Sidney leaned forward and peered up and down the highway to make sure that no one was within hearing, and she listened for an instant to Miss Sophia's deep breathing in the still darkness of the passage.
"Now, mark my words, Miss Judy," she then said, in a guarded undertone. "That old Hessian means to interfere. She is going to make trouble. I feel it in my bones."
"Why?" cried Miss Judy, startled and bewildered. "What do you mean, Sidney? What did she say?"
"She said—without rhyme or reason, as I've told you—that her grandson was going away very soon to begin the practice of his profession, and that he hadn't any time to waste on any nonsense, like old women's silly tea-parties. She didn't call him by his name, either, as she always has called him heretofore. She called him 'my grandson,' in that high and mighty, stand-off-and-keep-your-place way that she knows how to put on, when she wants to and ain't too lazy. Now, mark my word, Miss Judy. Trouble's a-coming!"
"Oh, how could any one be unkind to that dear child," cried Miss Judy, almost in tears.
"I'd like to see anybody try it, while I'm 'round," said Sidney, with the fierceness that appears in the humblest barnyard hen when her chick is touched. "I'm all ready and a-waiting. Just let old lady Gordon so much as bat her eye and I'll give her goss. I'll tell her the Lord's truth, if she never heard it before. I'll tell her to her face that no Gordon that ever stepped ever was, or ever will be, fit to dust my Doris's shoes, so far as being good goes—or smart and good-looking either. This young Gordon is decent enough, I reckon, as young men go. And his father went pretty straight because he hadn't the spunk or the strength to go crooked. He was like a toad under a harrow, poor soul! He was so tame that he'd eat out of your hand. But even that old Hessian never harrowed or tamed the old man, who was a match for her. No-siree! Not while he had the strength to hop over a straw. Why, the whole woods were full of his wild colts."

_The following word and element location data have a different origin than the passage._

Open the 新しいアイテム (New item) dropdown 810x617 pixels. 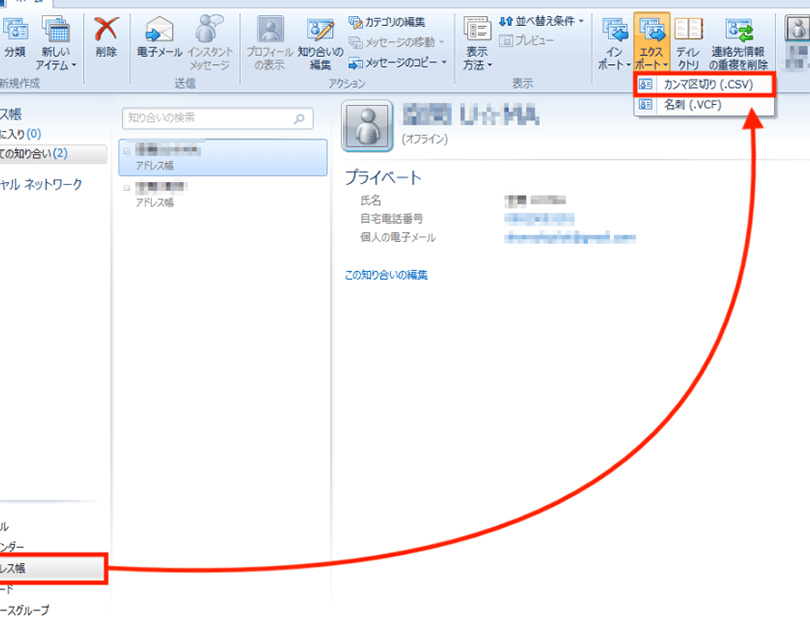(x=56, y=57)
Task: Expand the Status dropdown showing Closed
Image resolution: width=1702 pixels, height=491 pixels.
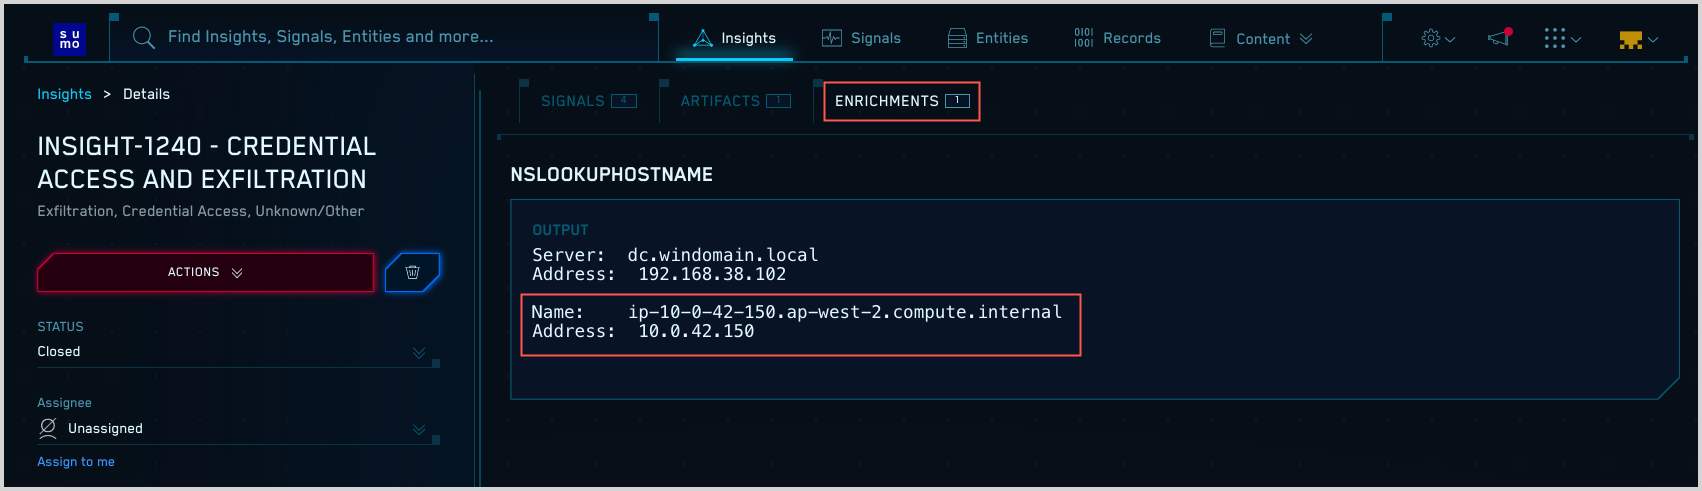Action: tap(419, 352)
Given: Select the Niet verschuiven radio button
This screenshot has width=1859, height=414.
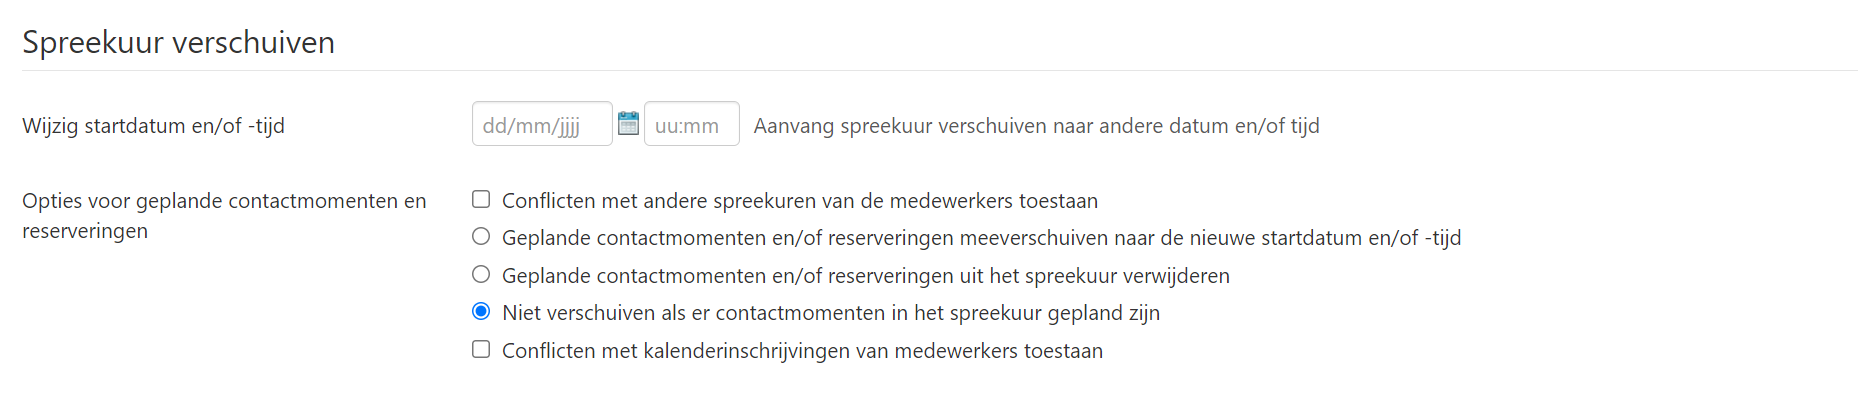Looking at the screenshot, I should coord(481,312).

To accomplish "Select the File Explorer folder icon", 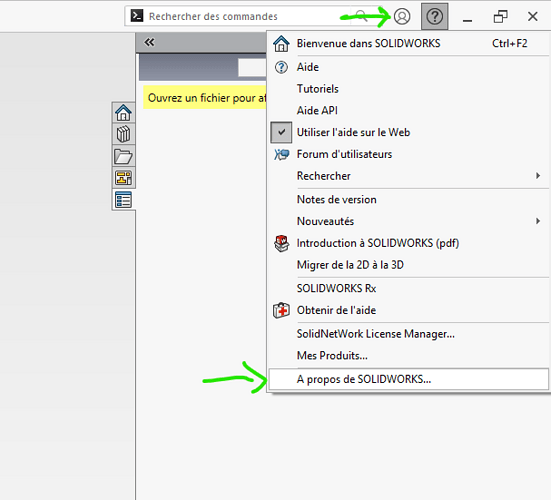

"Ah, indeed! I never knew that the old gentleman ever had any interest in horses," Miss Judy murmured absently, almost tearfully, not thinking in the least of what she was saying.
"That was a long time ago," said Sidney hastily, remembering suddenly to whom she was speaking. "What the old folks were in their young days is neither here nor there. It makes no difference now. This young Gordon seems to be a fine young fellow, but, fine or coarse, all that I ask of that old Hessian, or of anybody, is to do as I do, and to let him and Doris alone, and not to meddle; just to give the two young things a fair field and no favor. And that's what she and everybody's got to do, too, or walk over Sidney Wendall's dead body."
"Don't—don't," entreated Miss Judy's soft voice, coming out of the quiet darkness with a tremulous gentleness, and telling of the tender tears in her blue eyes. "Let not your heart be troubled, dear friend. All will be well with the child. All is sure to come right at last, if we are but as patient and as trusting and as true and as faithful and as loving—above all as loving—as we should be. For love is now—as it was in the beginning, and ever shall be—the strongest thing in the world."